## TASK INSTRUCTIONS
Repeat precisely the line in which "Связь (409, 23)" occurs and all lines that follow it in the entries below. Pictures must be omitted.

## RECORDS FOR PROCESSING

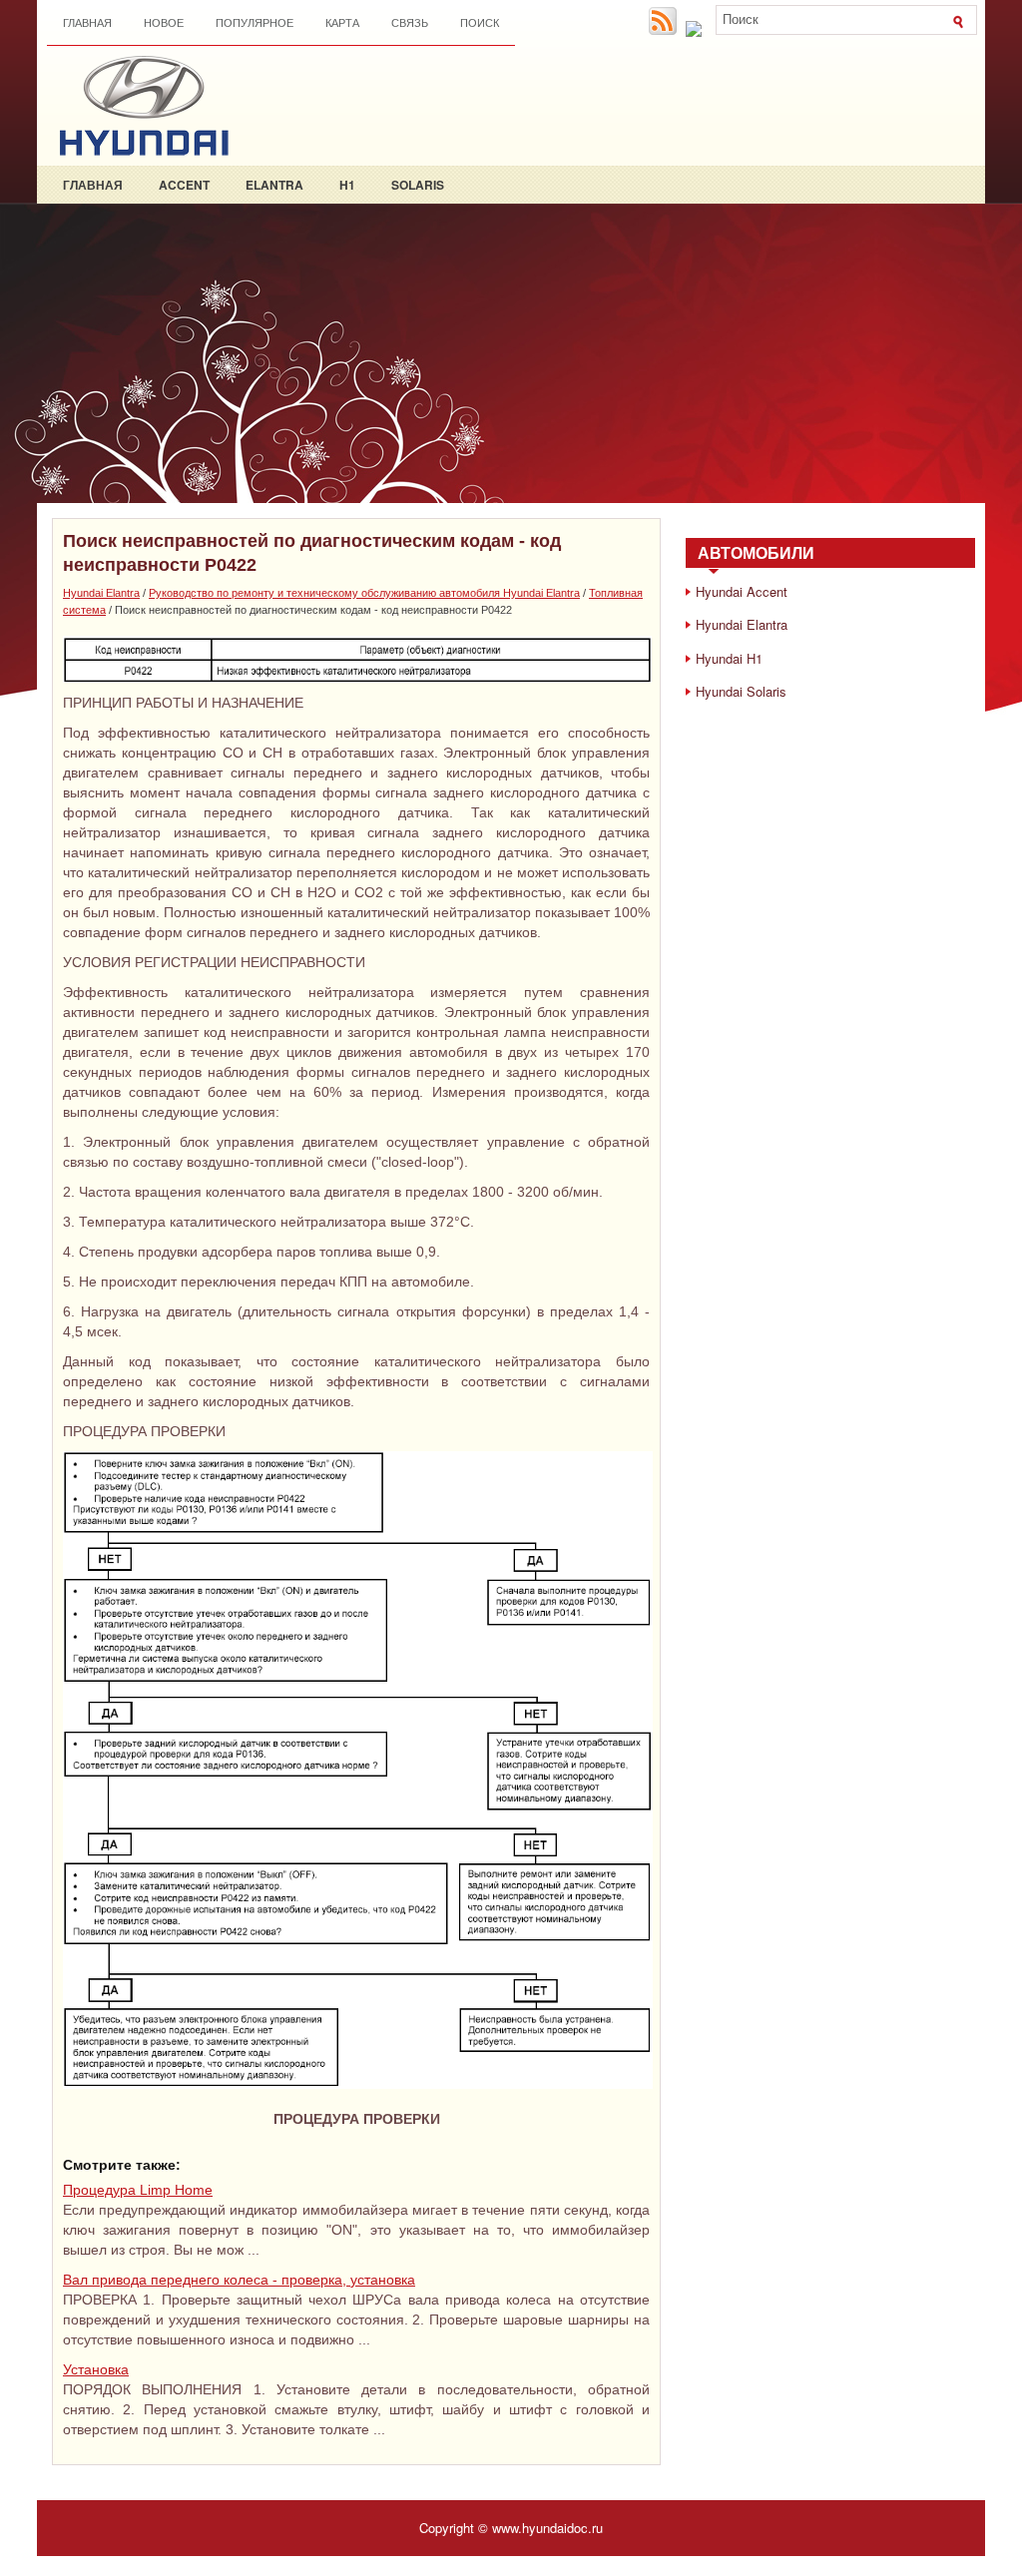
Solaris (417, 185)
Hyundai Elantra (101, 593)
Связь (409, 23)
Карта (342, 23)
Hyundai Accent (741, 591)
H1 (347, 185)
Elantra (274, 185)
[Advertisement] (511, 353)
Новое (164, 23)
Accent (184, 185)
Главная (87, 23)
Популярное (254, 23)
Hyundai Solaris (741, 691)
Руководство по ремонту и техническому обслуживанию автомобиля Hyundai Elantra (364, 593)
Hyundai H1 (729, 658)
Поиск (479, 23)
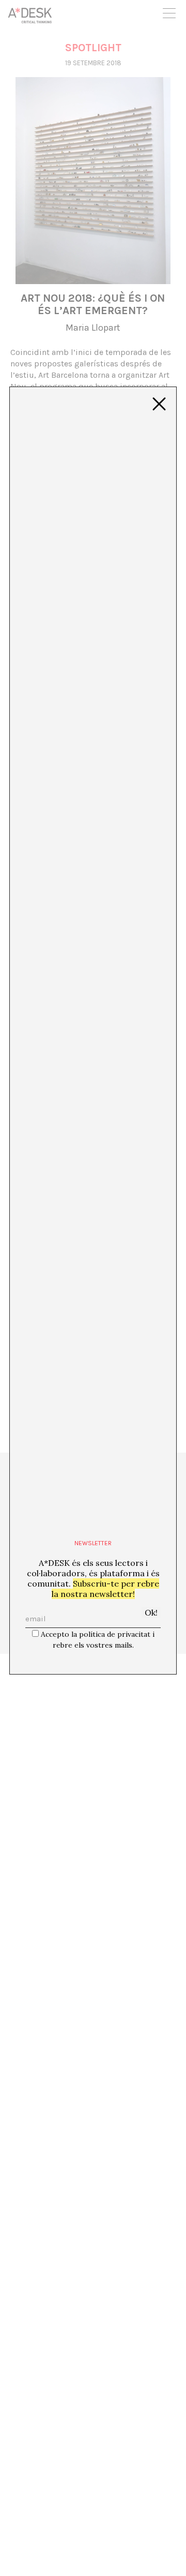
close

## RESULT OF THE EXERCISE
Связь (409, 23)
Карта (342, 23)
Hyundai Accent (741, 591)
H1 (347, 185)
Elantra (274, 185)
[Advertisement] (511, 353)
Новое (164, 23)
Accent (184, 185)
Главная (87, 23)
Популярное (254, 23)
Hyundai Solaris (741, 691)
Руководство по ремонту и техническому обслуживанию автомобиля Hyundai Elantra (364, 593)
Hyundai H1 (729, 658)
Поиск (479, 23)
close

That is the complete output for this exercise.